We got on the phone to talk more about how food and farming is changing.
MNN: 'Sustainable' and 'organic' and 'local' have been buzzwords in farming for a long time. How is 'resilient' different, and what does it bring to the mix?
Laura Lengnick: My understanding of resilience is it is about three different capacities:
• One, a capacity to respond to a disturbance or event to avoid or reduce damage to the existing system.
• Two, a capacity to recover from damaging events.
• And three, a capacity to transform or change the existing system to one that is more resilient to disturbance.
Public discourse is only now beginning to develop, and the term resilience sometimes gets oversimplified. It is about much more than just bouncing back when things go wrong. It is a much richer idea that involves careful cultivation of community assets. I wanted to bring some of the richness of these ideas into the conversations about climate resilience so we don’t lose those going forward.

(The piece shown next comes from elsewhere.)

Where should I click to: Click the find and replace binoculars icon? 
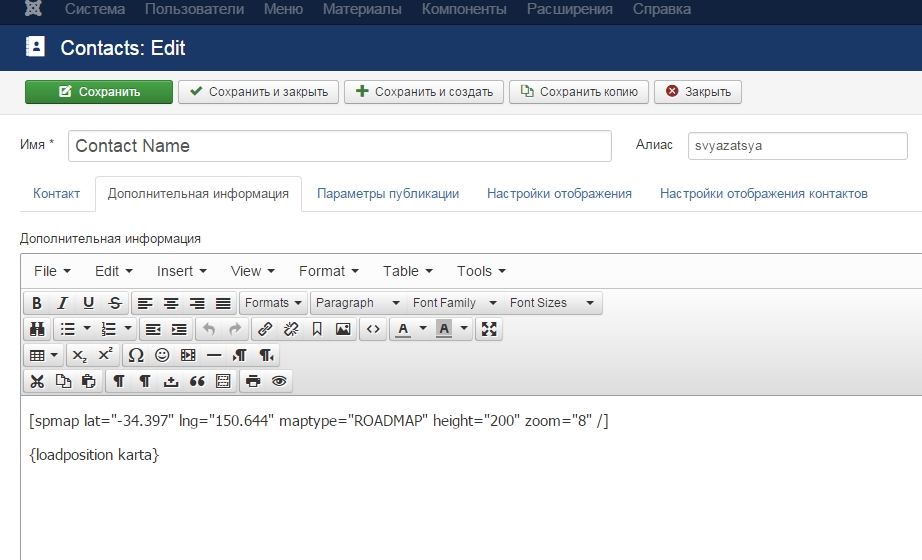coord(37,329)
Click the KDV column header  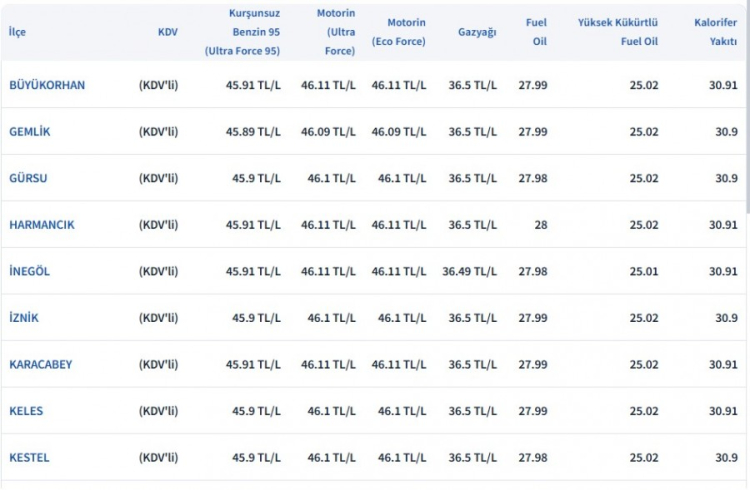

In many ways, farmers are at ground zero on an issue like climate change. So why have so many farmers seemed resistant to the concept, and is that changing?
Farmers are in an industry where climate has a huge impact on their success and profitability. Along with other natural resource industries, they are experiencing climate change earlier and they are having to adapt.
In terms of the resistance, what many farmers heard was a finger being pointed at them by environmentalists and animal rights' activists. The message was that it’s your problem, you fix it. And by the way, it’s going to cost you a lot of money and it will not reduce your actual climate risk.
Yet there is now a shift in the conversation.
And what has shifted it has been bringing adaptation into the conversation. What that’s done is it has made the conversation local — there is a toolkit for adaptation, but each tool works in some places and not in others. The solutions will be locally based, and any investment in adaptation immediately benefits the people who invested in it. Bringing adaptation into the picture completely shifted the focus on solutions, and the cost benefit analysis too — if I spend money, I am going to directly benefit.